Whole brain voxel-wise homotopic functional connectivity patterns in early-onset schizophrenia (EOS) patients (A) and typically developing controls (TDCs) (B).
Group Differences in Functional Homotopy
In order to assess structural confounders to the VMHC, we investigated the grey matter density and cortical thickness differences between EOS patients and TDCs. No significant differences were detectable in these two metrics between the two groups. Moreover, the data preprocessing was performed with two approaches, with scrubbing and without scrubbing. The results were reproducible across these two approaches, and here we only present the results without scrubbing in following sections.
EOS patients showed significantly reduced gVMHC in comparison with TDCs, indicating a deficit of whole-brain interhemispheric synchronization in EOS patients (Table 1). As seen in Figure 2A, EOS patients exhibited significantly lower VMHC in a cluster overlapping the STC/PCG. We also compared VMHC in the 24 EOS patients who had PANSS scores and the TDCs, and observed a similar decrease of VMHC in EOS patients (Figure 2B).
Figure 2.
(A) Comparisons of whole brain VMHC between early-onset schizophrenia (EOS) and typically developing controls (TDCs). The cool colors indicate regions showing higher VMHC in TDCs than EOS patients. (B) Comparisons of whole brain VMHC in the 24 EOS patients who had PANSS scores and the TDCs. Each VMHC value here came from the cluster in A. (C) Correlation between the mean VMHC of the STC/PCG and negative symptoms in EOS patients.

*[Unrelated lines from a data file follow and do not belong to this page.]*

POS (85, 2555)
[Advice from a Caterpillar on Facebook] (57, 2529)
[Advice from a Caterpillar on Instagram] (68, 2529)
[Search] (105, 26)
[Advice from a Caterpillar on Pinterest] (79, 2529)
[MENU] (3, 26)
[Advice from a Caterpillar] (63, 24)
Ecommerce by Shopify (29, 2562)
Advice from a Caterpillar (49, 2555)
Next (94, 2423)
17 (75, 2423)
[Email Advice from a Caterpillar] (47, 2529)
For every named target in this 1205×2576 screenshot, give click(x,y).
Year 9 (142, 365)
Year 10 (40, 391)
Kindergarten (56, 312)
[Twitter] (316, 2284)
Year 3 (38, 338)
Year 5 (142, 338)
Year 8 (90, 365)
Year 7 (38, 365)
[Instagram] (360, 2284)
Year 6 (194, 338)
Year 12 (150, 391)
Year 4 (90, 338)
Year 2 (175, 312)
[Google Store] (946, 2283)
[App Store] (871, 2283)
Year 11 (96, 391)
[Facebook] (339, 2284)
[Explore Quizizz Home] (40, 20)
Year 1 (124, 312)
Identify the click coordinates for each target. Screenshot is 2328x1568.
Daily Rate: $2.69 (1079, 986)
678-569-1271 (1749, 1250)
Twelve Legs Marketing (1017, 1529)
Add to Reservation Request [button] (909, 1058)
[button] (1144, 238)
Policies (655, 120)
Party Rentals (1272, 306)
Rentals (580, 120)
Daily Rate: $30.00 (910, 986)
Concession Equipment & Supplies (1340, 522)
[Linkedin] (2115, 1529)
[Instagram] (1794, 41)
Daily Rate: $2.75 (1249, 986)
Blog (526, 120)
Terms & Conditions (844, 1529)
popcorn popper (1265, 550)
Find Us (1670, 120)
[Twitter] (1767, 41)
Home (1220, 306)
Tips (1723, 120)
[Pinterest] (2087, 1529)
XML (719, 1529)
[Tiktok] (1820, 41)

To evaluate the effects of disrupted interhemispheric connectivity on the relevant resting state networks, we used clusters of left and right STC/PCG as two regions of interest (including all voxels in the clusters of the left or right STC/PCG) to investigate the patterns of intrinsic functional connectivity (iFC) with the whole brain in both EOS and TDC groups, as well as group differences in iFC. The clusters of the left and right STC/PCG were defined as the cluster showing the VMHC group differences between EOS patients and TDCs and its left-right flipped version. We found that in TDC participants, the left STC/PCG showed positive iFC with the precentral and postcentral gyri, supplemental motor area, superior and middle temporal gyri, middle frontal gyrus, anterior cingulate cortex and anterior cerebellum. The left STC/PCG was negatively connected with the frontal pole, PCC, PCU, lateral occipital cortex, superior frontal gyrus, and medial frontal gyrus (Figure 3A: the left column). The right STC/PCG exhibited similar iFC patterns (Figure 3A: the right column). The iFC patterns seeded in the bilateral STC/PCG in the EOS group (Figure 3B) were highly similar but weaker in strength than those for TDC group. The group comparisons of left STC/PCG iFC analysis revealed that the EOS patients showed iFC reductions in the bilateral PCG, PRG, supplemental motor area, STC and insula, as well as increased iFC in the bilateral caudate, medial prefrontal gyrus, thalamus, PCC and PCU when compared with TDCs (Figure 4A). The right STC/PCG iFC analysis showed highly similar findings with the left STC/PCG iFC results (Figure 4B).
Figure 3.
Intrinsic functional connectivity patterns for left and right STC/PCG seeds: (A) early-onset schizophrenia (EOS) patients; (B) typically developing controls (TDCs). The figure is presented in neurological convention (image left is the left side of the brain). The left and right panels corresponded to the left and right STC/PCG seeds, respectively.
Figure 4.
Group differences in intrinsic functional connectivity between early-onset schizophrenia (EOS) and typically developing controls (TDCs): (A) left STC/PCG seed; (B) right STC/PCG seed.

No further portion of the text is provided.